[Dataset records]
"""

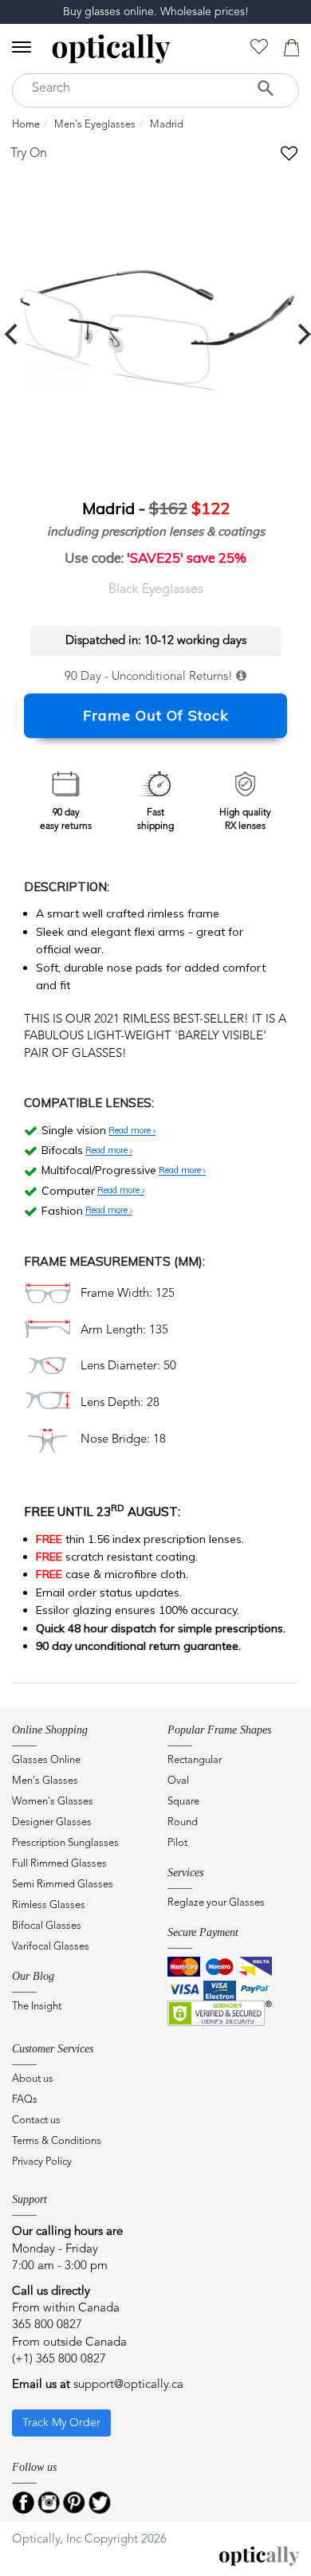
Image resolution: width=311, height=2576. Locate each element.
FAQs (24, 2100)
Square (183, 1802)
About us (32, 2079)
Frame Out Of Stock (156, 715)
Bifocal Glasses (46, 1926)
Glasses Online (46, 1760)
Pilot (177, 1843)
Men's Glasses (45, 1781)
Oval (178, 1781)
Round (182, 1822)
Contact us (36, 2120)
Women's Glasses (52, 1802)
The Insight (36, 2006)
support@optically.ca (128, 2385)
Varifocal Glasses (50, 1947)
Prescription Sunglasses (65, 1843)
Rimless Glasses (48, 1905)
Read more (130, 1131)
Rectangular (194, 1760)
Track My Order (61, 2423)
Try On (28, 153)
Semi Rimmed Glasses (62, 1884)
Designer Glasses (52, 1822)
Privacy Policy (42, 2162)
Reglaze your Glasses (216, 1903)
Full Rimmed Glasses (59, 1864)
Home (26, 125)
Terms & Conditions (56, 2141)
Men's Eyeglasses (95, 125)
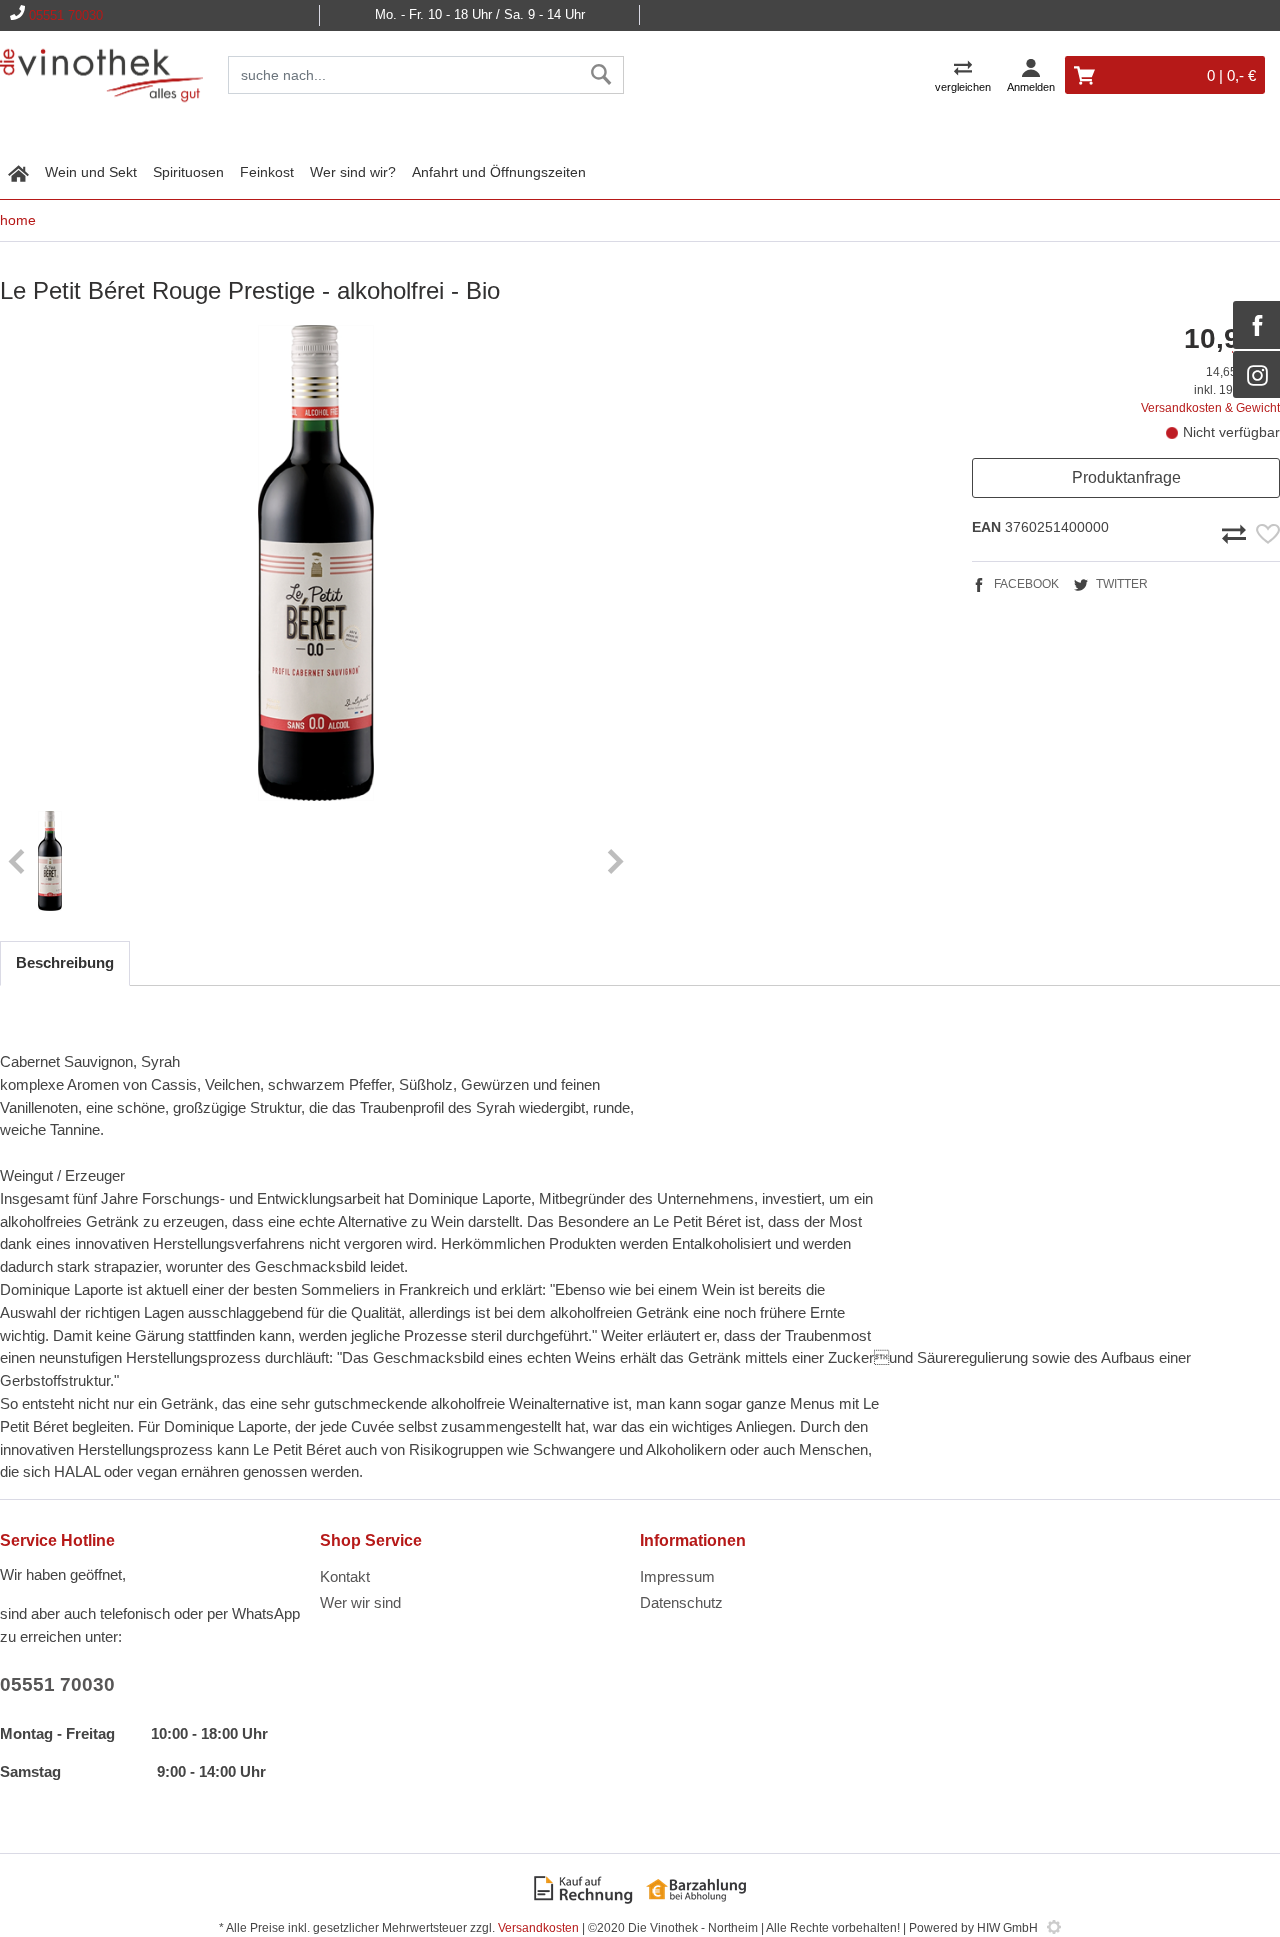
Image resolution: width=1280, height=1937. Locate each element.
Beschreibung (65, 962)
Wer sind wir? (353, 172)
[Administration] (1054, 1928)
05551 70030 (66, 15)
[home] (18, 170)
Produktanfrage (1126, 477)
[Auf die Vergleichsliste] (1237, 532)
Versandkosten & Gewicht (1210, 408)
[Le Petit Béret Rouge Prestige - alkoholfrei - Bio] (316, 563)
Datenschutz (681, 1602)
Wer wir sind (360, 1602)
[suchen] (601, 75)
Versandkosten (538, 1928)
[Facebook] (1257, 325)
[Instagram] (1257, 375)
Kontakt (345, 1576)
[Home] (101, 76)
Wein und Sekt (91, 172)
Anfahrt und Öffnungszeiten (499, 172)
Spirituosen (188, 172)
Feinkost (267, 172)
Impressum (677, 1576)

"""

_Problem to solve_
Drop the images and return the data verbatim.

_Written response_
Image resolution: width=311, height=2576. Locate each element.
FAQs (24, 2100)
Square (183, 1802)
About us (32, 2079)
Frame Out Of Stock (156, 715)
Bifocal Glasses (46, 1926)
Glasses Online (46, 1760)
Pilot (177, 1843)
Men's Glasses (45, 1781)
Oval (178, 1781)
Round (182, 1822)
Contact us (36, 2120)
Women's Glasses (52, 1802)
The Insight (36, 2006)
support@optically.ca (128, 2385)
Varifocal Glasses (50, 1947)
Prescription Sunglasses (65, 1843)
Rimless Glasses (48, 1905)
Read more (130, 1131)
Rectangular (194, 1760)
Track My Order (61, 2423)
Try On (28, 153)
Semi Rimmed Glasses (62, 1884)
Designer Glasses (52, 1822)
Privacy Policy (42, 2162)
Reglaze your Glasses (216, 1903)
Full Rimmed Glasses (59, 1864)
Home (26, 125)
Terms & Conditions (56, 2141)
Men's Eyeglasses (95, 125)
Image resolution: width=1280, height=1937. Locate each element.
Beschreibung (65, 962)
Wer sind wir? (353, 172)
[Administration] (1054, 1928)
05551 70030 (66, 15)
[home] (18, 170)
Produktanfrage (1126, 477)
[Auf die Vergleichsliste] (1237, 532)
Versandkosten & Gewicht (1210, 408)
[Le Petit Béret Rouge Prestige - alkoholfrei - Bio] (316, 563)
Datenschutz (681, 1602)
Wer wir sind (360, 1602)
[suchen] (601, 75)
Versandkosten (538, 1928)
[Facebook] (1257, 325)
[Instagram] (1257, 375)
Kontakt (345, 1576)
[Home] (101, 76)
Wein und Sekt (91, 172)
Anfahrt und Öffnungszeiten (499, 172)
Spirituosen (188, 172)
Feinkost (267, 172)
Impressum (677, 1576)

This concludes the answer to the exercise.